İHSAN YILMAZ
ihsan.yilmaz@todayszaman.com
When I saw a Bediüzzaman Said Nursi book for the first time in my life, I was a teenager. The first thing I did was to go to my state school’s library and to try to find out who this man was. Was he a good guy or a bad guy? The encyclopedia that I read was unequivocally clear about the man: He was a Kurdist, nationalist villain. Nevertheless, maybe with an adolescent feeling of protest or the knowledge of what the repressively secularist Kemalists have done to practicing Muslims, I decided to read the Nursi book. I thank God with every bone in my body that I made this decision.
In the beginning, my head was full of question marks. I am now ashamed to confess it but before I read the book, despite my cognitive resistance to the Kemalist propaganda, I was still under its negative influence, especially about Nursi’s Kurdish ethnicity. Since every Turk is by default a Turkish nationalist in Turkey because of the education we get, his Kurdishness bothered me a little.

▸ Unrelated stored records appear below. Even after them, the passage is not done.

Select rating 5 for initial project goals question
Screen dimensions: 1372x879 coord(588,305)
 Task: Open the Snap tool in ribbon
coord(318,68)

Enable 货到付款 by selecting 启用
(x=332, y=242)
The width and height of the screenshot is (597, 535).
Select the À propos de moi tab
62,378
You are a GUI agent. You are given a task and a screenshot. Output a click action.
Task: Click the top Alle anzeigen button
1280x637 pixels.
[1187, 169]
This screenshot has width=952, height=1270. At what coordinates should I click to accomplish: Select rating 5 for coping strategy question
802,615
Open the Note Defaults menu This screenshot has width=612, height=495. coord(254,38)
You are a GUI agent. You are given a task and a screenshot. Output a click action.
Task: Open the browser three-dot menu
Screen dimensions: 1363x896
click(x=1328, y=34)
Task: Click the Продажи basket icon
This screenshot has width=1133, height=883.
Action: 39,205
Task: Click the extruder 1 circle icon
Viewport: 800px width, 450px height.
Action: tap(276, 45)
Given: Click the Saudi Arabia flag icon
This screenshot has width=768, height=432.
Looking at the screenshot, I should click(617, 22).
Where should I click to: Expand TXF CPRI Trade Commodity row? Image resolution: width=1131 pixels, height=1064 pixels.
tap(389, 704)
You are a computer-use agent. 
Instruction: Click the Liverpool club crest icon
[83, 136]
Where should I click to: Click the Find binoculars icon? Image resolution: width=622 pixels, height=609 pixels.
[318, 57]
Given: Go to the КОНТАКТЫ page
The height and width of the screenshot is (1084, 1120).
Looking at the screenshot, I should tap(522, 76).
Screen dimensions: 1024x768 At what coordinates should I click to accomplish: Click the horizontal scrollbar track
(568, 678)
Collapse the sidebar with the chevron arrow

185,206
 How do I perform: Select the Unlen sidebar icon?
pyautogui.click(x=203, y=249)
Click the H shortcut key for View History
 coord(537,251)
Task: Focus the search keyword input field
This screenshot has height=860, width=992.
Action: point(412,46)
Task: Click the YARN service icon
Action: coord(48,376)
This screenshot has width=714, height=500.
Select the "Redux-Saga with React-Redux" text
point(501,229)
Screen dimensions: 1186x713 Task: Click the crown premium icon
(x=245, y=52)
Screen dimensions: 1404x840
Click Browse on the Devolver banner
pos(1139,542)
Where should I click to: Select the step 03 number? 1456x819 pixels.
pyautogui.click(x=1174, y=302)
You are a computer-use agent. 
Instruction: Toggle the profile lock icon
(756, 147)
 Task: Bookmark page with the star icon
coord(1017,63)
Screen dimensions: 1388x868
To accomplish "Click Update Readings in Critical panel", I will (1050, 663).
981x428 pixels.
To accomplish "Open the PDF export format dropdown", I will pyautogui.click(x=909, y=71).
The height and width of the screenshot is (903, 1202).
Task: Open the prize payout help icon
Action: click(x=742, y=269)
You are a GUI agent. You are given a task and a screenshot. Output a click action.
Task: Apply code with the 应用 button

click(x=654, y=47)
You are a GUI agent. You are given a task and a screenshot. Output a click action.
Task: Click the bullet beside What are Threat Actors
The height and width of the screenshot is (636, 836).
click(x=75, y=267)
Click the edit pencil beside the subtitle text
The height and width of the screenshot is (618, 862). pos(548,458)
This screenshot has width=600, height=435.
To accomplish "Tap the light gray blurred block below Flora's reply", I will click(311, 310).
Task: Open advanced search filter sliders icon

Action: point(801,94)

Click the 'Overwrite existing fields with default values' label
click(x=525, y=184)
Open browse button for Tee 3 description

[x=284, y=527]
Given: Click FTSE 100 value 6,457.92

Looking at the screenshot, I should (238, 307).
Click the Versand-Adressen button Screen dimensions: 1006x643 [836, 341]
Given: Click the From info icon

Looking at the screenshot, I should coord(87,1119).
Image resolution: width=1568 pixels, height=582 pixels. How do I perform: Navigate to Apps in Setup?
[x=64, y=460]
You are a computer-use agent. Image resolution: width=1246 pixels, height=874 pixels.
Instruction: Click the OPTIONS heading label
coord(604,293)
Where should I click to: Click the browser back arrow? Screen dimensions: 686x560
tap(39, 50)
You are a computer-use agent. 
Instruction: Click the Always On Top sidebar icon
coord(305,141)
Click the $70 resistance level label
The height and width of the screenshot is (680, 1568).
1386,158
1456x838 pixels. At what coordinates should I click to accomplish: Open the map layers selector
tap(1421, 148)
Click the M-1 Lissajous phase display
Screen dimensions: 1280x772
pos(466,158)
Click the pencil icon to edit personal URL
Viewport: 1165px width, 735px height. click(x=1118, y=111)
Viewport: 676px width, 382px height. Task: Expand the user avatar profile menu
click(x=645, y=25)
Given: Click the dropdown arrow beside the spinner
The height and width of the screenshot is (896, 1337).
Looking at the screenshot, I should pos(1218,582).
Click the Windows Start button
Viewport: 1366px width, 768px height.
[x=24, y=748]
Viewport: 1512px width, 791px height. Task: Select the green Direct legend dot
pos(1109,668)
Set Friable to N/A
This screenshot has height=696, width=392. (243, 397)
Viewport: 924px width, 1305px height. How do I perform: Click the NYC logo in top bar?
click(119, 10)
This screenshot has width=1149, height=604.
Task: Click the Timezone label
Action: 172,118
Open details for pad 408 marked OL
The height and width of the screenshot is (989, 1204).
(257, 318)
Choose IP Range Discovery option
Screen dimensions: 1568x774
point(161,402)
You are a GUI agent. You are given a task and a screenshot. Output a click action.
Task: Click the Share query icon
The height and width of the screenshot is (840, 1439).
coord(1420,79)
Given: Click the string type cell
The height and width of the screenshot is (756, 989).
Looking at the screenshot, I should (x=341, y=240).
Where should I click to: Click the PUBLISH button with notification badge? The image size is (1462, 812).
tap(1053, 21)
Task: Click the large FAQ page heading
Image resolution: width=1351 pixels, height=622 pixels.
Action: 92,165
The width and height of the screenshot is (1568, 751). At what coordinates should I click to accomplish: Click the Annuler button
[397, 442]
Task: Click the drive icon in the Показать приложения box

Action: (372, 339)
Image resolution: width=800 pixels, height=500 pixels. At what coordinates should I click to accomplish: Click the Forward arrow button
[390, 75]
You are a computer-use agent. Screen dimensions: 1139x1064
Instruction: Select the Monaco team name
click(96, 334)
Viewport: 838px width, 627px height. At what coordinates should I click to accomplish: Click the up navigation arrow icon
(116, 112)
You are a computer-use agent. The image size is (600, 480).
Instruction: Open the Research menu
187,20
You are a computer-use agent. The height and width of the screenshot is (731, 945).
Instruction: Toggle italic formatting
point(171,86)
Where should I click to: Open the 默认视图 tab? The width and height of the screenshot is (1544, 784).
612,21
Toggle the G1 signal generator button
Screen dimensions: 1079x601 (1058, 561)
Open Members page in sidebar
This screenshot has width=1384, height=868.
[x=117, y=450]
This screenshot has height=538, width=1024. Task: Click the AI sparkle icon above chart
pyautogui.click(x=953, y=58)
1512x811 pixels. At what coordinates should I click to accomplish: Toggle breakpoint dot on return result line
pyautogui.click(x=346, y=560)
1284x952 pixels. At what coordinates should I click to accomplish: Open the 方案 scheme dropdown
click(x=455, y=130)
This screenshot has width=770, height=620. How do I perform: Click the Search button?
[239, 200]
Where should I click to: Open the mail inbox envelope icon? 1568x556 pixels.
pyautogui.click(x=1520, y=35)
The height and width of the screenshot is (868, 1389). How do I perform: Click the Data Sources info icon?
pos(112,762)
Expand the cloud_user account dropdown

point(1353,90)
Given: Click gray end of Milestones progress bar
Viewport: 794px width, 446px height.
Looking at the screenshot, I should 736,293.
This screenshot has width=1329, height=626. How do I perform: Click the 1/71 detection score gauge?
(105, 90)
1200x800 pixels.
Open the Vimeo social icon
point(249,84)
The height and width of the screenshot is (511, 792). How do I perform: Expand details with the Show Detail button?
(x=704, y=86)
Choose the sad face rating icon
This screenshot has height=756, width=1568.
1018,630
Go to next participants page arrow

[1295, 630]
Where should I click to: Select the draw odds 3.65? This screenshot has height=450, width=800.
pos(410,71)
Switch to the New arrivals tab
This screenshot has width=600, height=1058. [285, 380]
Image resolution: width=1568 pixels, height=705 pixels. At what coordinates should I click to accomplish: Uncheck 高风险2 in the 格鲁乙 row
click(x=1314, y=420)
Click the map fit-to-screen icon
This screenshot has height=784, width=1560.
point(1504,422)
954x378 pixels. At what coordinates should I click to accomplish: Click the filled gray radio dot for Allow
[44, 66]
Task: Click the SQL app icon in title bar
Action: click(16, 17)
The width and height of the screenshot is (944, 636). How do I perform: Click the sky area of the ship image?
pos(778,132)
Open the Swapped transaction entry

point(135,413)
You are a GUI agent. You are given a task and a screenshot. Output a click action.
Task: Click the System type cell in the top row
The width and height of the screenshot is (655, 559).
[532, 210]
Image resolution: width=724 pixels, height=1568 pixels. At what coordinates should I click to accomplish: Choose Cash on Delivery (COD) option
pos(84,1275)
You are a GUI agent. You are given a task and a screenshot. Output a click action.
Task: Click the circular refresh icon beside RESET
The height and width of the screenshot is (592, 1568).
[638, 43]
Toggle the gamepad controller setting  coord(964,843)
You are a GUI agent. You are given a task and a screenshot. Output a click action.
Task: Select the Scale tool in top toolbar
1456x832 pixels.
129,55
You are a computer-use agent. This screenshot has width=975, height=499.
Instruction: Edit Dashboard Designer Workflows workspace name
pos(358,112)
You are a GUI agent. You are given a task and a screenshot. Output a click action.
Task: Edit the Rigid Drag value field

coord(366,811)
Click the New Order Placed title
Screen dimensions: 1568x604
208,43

I was told last week that my brother’s 5-year-old son, who goes kindergarten, told his Kurdish mother, while bursting into tears, that he missed Atatürk a lot and he wanted to visit him as soon as possible. My 4-year-son is no different. He tries to convince me that we had nothing and Atatürk gave us everything. Never underestimate the power of education. Similarly, despite my alternative, anti-hegemonic reading list, I was under the toxic influence of my state-given education. To cut a long story short, when I read the book, I had not only started intellectually admiring this clever and wise man but also loved him because of his prose, which was full of life and sincerity. No wonder, he was called Bediüzzaman (The Wonder of the Age) by the Ottoman Islamic scholars.
A few days ago, the minutes of Kurdistan Workers’ Party (PKK) leader Abdullah Öcalan’s private meeting with the three Peace and Democracy Party (BDP) members who visited him in prison was leaked to the White Turk newspaper Milliyet, which enthusiastically published it. Yes, it is journalism. I do not deny it. I would also publish it. Yet, the same Milliyet has not published many authentic official documents about the Ergenekon coup attempts in this country. You do not have to be a political scientist or an expert on Turkish politics to know that some Kurdish nationalist BDP politicians and some PKK leaders in both Kandil and Europe do not want a settlement. They want an independent Kurdish state. The White Turk nationalist deep state elements in the army and in the National Intelligence Organization (MİT) also do not want the armed conflict to be resolved for different reasons. Add to this, some nostalgic leftists who would love to see a Kurdish Che Guevara with a Kurdish state.
Anyway, what interests me here is that Öcalan claimed that Nursi was born in a former Armenian village. My first response was: so what? Let us assume that what Öcalan said is correct and Nursi is of Armenian descent and not, as is widely believed, an ethnic Kurd descending from our Prophet (PBUH). What is the difference? Is he still not the man who wrote his magnum opus “Letters of Light,” which is maybe the greatest Islamic work in the last a few hundred years? Most importantly, is he still not the same man, as witnessed not only by his thousands of close friends but also his staunch enemies, who lived an extraordinarily and monumentally pious life for eight decades?
Now, what bothers me is this: When I responded with “so what” on Twitter to Öcalan’s silly, ignorant and also latently racist remarks, some practicing Muslim Turks who like and respect Nursi as much as I do became upset with me. They questioned why I was accepting that Nursi was an Armenian. I was not. But the problem is this: We are not able to look at any issue without looking through a nationalist lens. We may call it positive nationalism but we must see that maybe not in normal, ordinary, peaceful times but on critical occasions like this, we easily forget that Islam does not care about ethnicity or nationality. This attitude does not serve justice either.